§ **Exercise description**
Each line of the data below must be reproduced without any change.
Segment Start: Source information
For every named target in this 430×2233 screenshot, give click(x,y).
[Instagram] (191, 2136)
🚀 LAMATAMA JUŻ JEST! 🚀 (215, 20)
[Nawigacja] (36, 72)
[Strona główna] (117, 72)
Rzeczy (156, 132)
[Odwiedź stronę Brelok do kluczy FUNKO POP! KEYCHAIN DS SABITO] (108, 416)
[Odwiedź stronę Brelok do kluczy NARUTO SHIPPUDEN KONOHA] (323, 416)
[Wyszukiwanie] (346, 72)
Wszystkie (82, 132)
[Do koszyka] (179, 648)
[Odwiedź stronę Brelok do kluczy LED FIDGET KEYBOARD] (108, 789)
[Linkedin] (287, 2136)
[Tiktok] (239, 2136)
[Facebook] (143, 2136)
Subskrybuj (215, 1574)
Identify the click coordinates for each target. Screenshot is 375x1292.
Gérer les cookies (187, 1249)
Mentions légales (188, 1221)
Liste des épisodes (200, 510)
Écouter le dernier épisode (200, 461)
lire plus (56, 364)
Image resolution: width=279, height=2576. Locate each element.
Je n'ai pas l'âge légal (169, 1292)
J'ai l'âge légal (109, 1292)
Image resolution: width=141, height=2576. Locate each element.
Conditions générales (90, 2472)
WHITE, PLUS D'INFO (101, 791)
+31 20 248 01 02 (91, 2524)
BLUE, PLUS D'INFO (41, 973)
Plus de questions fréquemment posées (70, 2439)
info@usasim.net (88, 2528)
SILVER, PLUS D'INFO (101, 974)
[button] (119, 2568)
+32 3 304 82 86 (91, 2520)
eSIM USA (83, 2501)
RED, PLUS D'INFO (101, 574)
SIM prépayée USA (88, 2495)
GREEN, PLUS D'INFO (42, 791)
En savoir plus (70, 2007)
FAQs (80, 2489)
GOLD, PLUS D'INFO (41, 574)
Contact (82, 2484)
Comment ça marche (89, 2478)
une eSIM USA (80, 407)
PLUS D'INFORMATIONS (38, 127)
Segment End: Source information
§ **Output for this exercise**
For every named target in this 430×2233 screenshot, give click(x,y).
[Instagram] (191, 2136)
🚀 LAMATAMA JUŻ JEST! 🚀 (215, 20)
[Nawigacja] (36, 72)
[Strona główna] (117, 72)
Rzeczy (156, 132)
[Odwiedź stronę Brelok do kluczy FUNKO POP! KEYCHAIN DS SABITO] (108, 416)
[Odwiedź stronę Brelok do kluczy NARUTO SHIPPUDEN KONOHA] (323, 416)
[Wyszukiwanie] (346, 72)
Wszystkie (82, 132)
[Do koszyka] (179, 648)
[Odwiedź stronę Brelok do kluczy LED FIDGET KEYBOARD] (108, 789)
[Linkedin] (287, 2136)
[Tiktok] (239, 2136)
[Facebook] (143, 2136)
Subskrybuj (215, 1574)
Identify the click coordinates for each target. Screenshot is 375x1292.
Gérer les cookies (187, 1249)
Mentions légales (188, 1221)
Liste des épisodes (200, 510)
Écouter le dernier épisode (200, 461)
lire plus (56, 364)
Image resolution: width=279, height=2576. Locate each element.
Je n'ai pas l'âge légal (169, 1292)
J'ai l'âge légal (109, 1292)
Image resolution: width=141, height=2576. Locate each element.
Conditions générales (90, 2472)
WHITE, PLUS D'INFO (101, 791)
+31 20 248 01 02 (91, 2524)
BLUE, PLUS D'INFO (41, 973)
Plus de questions fréquemment posées (70, 2439)
info@usasim.net (88, 2528)
SILVER, PLUS D'INFO (101, 974)
[button] (119, 2568)
+32 3 304 82 86 (91, 2520)
eSIM USA (83, 2501)
RED, PLUS D'INFO (101, 574)
SIM prépayée USA (88, 2495)
GREEN, PLUS D'INFO (42, 791)
En savoir plus (70, 2007)
FAQs (80, 2489)
GOLD, PLUS D'INFO (41, 574)
Contact (82, 2484)
Comment ça marche (89, 2478)
une eSIM USA (80, 407)
PLUS D'INFORMATIONS (38, 127)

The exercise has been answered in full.